What this task involves. Please copy the data below exactly, from its first line through the line holding "Gifts & Gift Cards (442, 1170)", and skip the pictures.

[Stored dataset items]
++++++++
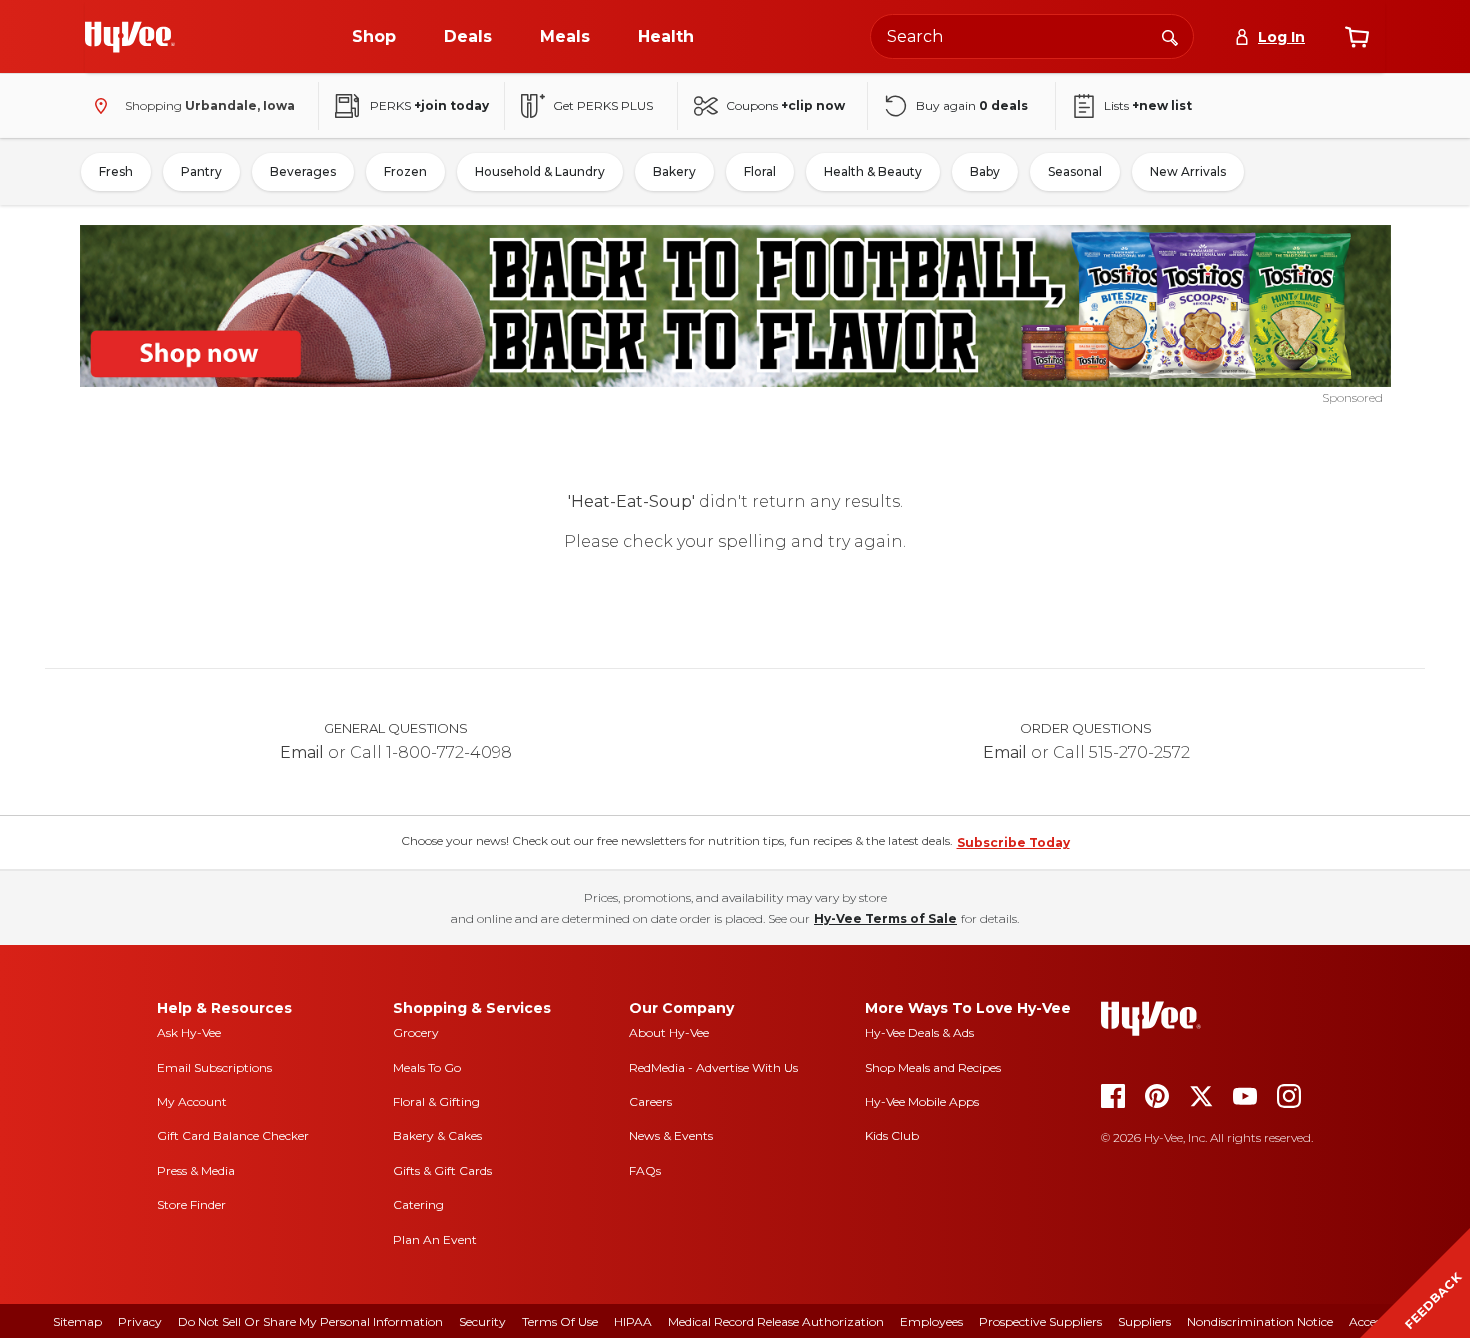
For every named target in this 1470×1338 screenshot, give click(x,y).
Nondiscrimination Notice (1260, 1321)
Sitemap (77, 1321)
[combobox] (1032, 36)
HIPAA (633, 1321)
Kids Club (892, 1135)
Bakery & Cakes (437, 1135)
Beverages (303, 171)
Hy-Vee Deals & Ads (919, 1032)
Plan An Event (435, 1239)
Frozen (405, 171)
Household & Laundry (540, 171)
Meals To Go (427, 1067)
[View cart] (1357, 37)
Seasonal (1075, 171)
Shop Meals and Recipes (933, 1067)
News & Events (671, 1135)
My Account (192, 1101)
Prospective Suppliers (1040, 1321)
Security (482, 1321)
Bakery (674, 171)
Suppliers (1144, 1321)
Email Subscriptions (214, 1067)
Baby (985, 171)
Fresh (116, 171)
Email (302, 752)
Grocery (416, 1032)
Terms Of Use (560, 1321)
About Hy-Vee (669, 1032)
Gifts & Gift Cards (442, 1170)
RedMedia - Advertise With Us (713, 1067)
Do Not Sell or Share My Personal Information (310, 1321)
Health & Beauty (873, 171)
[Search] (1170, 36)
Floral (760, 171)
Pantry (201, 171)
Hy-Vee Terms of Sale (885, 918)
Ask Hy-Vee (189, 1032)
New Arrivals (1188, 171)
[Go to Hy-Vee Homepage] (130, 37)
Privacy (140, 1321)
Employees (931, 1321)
++++++++
Written answer.
For every named target in this 1470×1338 screenshot, give click(x,y).
Nondiscrimination Notice (1260, 1321)
Sitemap (77, 1321)
[combobox] (1032, 36)
HIPAA (633, 1321)
Kids Club (892, 1135)
Bakery & Cakes (437, 1135)
Beverages (303, 171)
Hy-Vee Deals & Ads (919, 1032)
Plan An Event (435, 1239)
Frozen (405, 171)
Household & Laundry (540, 171)
Meals To Go (427, 1067)
[View cart] (1357, 37)
Seasonal (1075, 171)
Shop Meals and Recipes (933, 1067)
News & Events (671, 1135)
My Account (192, 1101)
Prospective Suppliers (1040, 1321)
Security (482, 1321)
Bakery (674, 171)
Suppliers (1144, 1321)
Email Subscriptions (214, 1067)
Baby (985, 171)
Fresh (116, 171)
Email (302, 752)
Grocery (416, 1032)
Terms Of Use (560, 1321)
About Hy-Vee (669, 1032)
Gifts & Gift Cards (442, 1170)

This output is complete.